A number of diplomats at the State Department and members of the National Security Council have argued against banning the Brotherhood because they say it could complicate US policy in the Middle East, the New York Times reported.
While several US allies in the region have banned the Brotherhood, groups affiliated with the movement have been playing important political roles in countries such as Morocco and Tunisia. Concerns have been raised that journalists or scholars could get into legal trouble if they contacted Brotherhood members for news stories or research if a ban were in place.
There has been no official statement by the White House about when an executive order targeting the Brotherhood would be issued. Analysts said some people within the Trump administration are pushing for the ban because they see it as a powerful signal of Washington’s determination to fight Islamic radicalism. “Some advisers might like the symbolism of it,” said Owen Daniels of the Atlantic Council, a Washington think-tank, “but more experienced people are advising against it.”

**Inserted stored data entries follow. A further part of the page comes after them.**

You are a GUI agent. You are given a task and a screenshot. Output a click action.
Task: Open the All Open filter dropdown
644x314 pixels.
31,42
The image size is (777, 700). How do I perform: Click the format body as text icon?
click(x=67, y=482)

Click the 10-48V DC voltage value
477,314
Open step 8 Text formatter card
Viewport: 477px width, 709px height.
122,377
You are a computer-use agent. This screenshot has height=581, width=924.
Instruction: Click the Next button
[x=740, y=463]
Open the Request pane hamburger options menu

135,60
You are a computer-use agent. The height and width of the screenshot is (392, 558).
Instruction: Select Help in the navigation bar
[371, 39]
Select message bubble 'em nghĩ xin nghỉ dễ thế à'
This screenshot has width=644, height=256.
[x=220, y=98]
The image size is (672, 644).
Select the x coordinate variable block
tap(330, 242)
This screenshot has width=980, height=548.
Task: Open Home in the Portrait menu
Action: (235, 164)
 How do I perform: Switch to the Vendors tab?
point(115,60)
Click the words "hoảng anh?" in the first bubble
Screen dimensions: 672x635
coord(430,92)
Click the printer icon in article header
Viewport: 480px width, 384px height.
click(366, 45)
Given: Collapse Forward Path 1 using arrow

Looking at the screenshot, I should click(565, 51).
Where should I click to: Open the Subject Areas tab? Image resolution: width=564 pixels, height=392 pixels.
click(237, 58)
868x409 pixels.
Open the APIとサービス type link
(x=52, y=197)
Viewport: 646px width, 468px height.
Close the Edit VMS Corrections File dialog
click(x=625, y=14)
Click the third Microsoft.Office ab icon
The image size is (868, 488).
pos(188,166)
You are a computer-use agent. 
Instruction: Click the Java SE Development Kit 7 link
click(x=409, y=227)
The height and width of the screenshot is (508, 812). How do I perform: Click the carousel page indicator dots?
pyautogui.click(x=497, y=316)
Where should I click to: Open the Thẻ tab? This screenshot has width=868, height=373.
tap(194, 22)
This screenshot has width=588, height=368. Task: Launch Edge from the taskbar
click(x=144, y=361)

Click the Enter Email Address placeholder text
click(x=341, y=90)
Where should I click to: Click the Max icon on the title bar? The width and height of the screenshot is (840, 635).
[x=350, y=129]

The Brotherhood issue is an example of how the potential actions and declarations of Trump, who was elected partly on promises of quick fixes, might collide with political complexities that have the potential to frustrate any swift solution. “There is a clash of an ideological impetus with a more complicated reality,” Daniels said.
An executive order or a congressional bill would instruct the State Department to look into whether the Brotherhood fit the criteria of a terrorist organisation, but the movement defies conventional definitions.
“The Brotherhood is not a very clear entity,” said Nathan Brown, a professor of political science and international affairs at George Washington University. It was unclear whether the administration was targeting the Brotherhood in Egypt, Brotherhood affiliates in other countries or whether it was trying to move “against any organisation that is inspired by the Brotherhood”, Brown added. “It is very difficult to say what this administration will do.”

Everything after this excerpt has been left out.